Consequently, safer roads with more autonomous vehicles and fewer accidents would save substantial amounts that would have otherwise been spent on healthcare and accident recovery.

As more people gain the capacity to participate in the driverless economy and as the infrastructure gets improved, cost savings will accumulate in time, and scalability will be solved as an issue of reverse ratio.

Spoiled for Comfort

Regardless of all the enjoyment, driving still requires a serious amount of personal resources that could be used otherwise. Since people’s hands will be free to do alternative activities, drivers will become more of passengers than controllers. Disabled individuals could find a self-reliant means of transportation instead of relying on public infrastructure.

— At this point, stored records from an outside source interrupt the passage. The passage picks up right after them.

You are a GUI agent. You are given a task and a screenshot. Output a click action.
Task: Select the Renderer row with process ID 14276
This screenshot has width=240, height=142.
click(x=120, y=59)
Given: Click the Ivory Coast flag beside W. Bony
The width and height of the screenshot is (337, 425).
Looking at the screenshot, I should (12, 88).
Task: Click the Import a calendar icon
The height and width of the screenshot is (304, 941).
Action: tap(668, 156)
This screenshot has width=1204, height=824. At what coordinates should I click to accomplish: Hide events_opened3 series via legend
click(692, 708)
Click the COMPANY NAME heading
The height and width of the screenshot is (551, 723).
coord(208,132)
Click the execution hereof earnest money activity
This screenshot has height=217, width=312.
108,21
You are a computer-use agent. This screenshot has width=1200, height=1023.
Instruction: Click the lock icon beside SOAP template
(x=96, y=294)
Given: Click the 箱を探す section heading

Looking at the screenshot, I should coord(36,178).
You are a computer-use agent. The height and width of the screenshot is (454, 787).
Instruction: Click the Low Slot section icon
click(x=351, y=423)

Crime rates could go down because police officers could concentrate on severe crime prevention instead of traffic regulation. Autonomous cars could reduce the parking headache as drivers could park further and instruct the vehicles for pickups and dropoffs from their current location.  

Image courtesy of Jaguar MENA via Flickr. 

The Internet of Cars

Platooning, or the propensity of autonomous vehicles to move in near proximity as they communicate and learn from each other will affect traffic congestion, reduce commuting times, and improve traffic conditions. Inter-vehicular connectedness could help with faster communicating of road risks and traffic issues.

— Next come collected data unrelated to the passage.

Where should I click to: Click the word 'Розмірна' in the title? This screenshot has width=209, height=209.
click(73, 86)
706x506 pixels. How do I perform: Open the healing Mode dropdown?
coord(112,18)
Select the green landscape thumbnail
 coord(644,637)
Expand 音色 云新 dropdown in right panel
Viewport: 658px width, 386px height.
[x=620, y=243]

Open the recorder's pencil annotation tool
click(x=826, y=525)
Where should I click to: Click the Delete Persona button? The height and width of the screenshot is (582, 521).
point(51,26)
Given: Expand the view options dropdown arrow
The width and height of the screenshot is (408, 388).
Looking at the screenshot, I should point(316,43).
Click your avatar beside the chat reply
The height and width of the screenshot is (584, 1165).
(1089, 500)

Thanks to next-gen sensors and emerging technologies, the future autonomous vehicles could tremendously surpass current safety, privacy, liability, and cybersecurity issues.

Companies are already working on implementing enhanced ultrasonic sensors and time-of-flight cameras for better oversight of the car’s interior and external circumstances. 3D mapping with lidar technology can be applied for accurate image processing, helping car computers make better decisions about the accuracy of the events happening both inside and outside.

In face of the growing importance of mobile technologies, mobile-influenced interfaces developed by MIPI could provide comprehensive ecosystems to leverage the benefits of self-driving cars relatively cheaply. Improvements of latency and bandwidth of the automotive ethernet enable more possibilities for devices with integrated ethernet (for example, cameras) but also less cabling as the ethernet plays the role of a backbone network.   

As car manufacturers integrate more new technologies, the boundary between advanced driver assistance systems (ADAS) and fully autonomous vehicles will dissolve, and driverless driving will become a matter of acceptance rather than a matter of choice.